Je me souviens d’un cours lors duquel nous devions dîner ensemble le soir dans le réfectoire. Il y avait de longues tables et les représentants des diverses disciplines sportives mangeaient tous ensemble. J’avais encore du travail et je les ai rejoints un peu plus tard. Ils faisaient tous une drôle de tête et je leur ai demandé ce qui n’allait pas: «Ce truc est immangeable!» Ce «truc», c’était des escalopes de tofu avec des flans de légumes et des spätzli et de la tisane à boire. La délégation des sports équestres est donc partie très tôt pour aller manger un cervelas et prendre un petit verre au «Vieux Suisse» …

Lors des cours interdisciplinaires, les sportifs équestres ont parfois eu peur du contact, au sens propre du terme. Les cours de judo ou de danse sont, par exemple, un excellent complément aux sports équestres, mais plus d’un participant a dû se faire violence pour surmonter cette peur. De même, l’entraînement mental, qui était depuis longtemps monnaie courante dans la plupart des autres disciplines sportives, suscitait à l’époque une certaine incompréhension dans les sports équestres. Cela est à peine imaginable si l’on considère l’importance et la large diffusion dont bénéficie l’entraînement mental dans les sports équestres d’aujourd’hui.

 

Pour vous, quelle est actuellement l’importance de J+S dans les sports équestres?

Comme je l’ai dit, de nombreuses approches qui ont été introduites alors dans les sports équestres avec J+S sont désormais une évidence. D’autres aspects sont plus importants que jamais! Celui qui suit la formation J+S fait preuve d’un esprit ouvert et il apprend à voir certaines choses dans une autre perspective.

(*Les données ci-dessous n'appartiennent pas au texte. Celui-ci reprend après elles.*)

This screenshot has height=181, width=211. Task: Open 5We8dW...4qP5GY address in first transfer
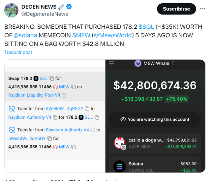click(65, 108)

Dans les sports équestres, nous avons besoin de personnes qui ne portent pas d’oeillères. Nous sommes de plus en plus observés par le grand public. Ce n’est qu’en acceptant le dialogue et en prenant au sérieux les réserves des personnes étrangères aux sports équestres que ces derniers pourront perdurer à long terme du point de vue éthique. Nous devons préparer les jeunes au fait que demain, tout peut être différent dans les sports équestres. Nous devons encourager leur sens des responsabilités et former leurs capacités de communication. Ils doivent savoir comment gérer les critiques envers les sports équestres et comment communiquer de manière constructive avec les tiers.

Le travail avec les jeunes est plus important que jamais pour la survie des sociétés et des clubs. Si les jeunes cavaliers s’intègrent dans le club grâce à de bons cours et des camps polysportifs, ils lui resteront fidèles plus tard. Ce sont des souvenirs inoubliables et des amitiés à vie qui se créent ainsi. Et c’est également de cette manière qu’on soigne le sport de masse dans les sports équestres.

Mais en tant que moniteur J+S, on a aussi une certaine responsabilité pour assurer la relève des entraîneurs. On se doit d’être un bon exemple et de motiver les jeunes à suivre la formation d’entraîneur ou de moniteur. Ce sont également les moniteurs J+S qui détectent les jeunes talents et qui peuvent les diriger vers les structures de promotion des associations régionales.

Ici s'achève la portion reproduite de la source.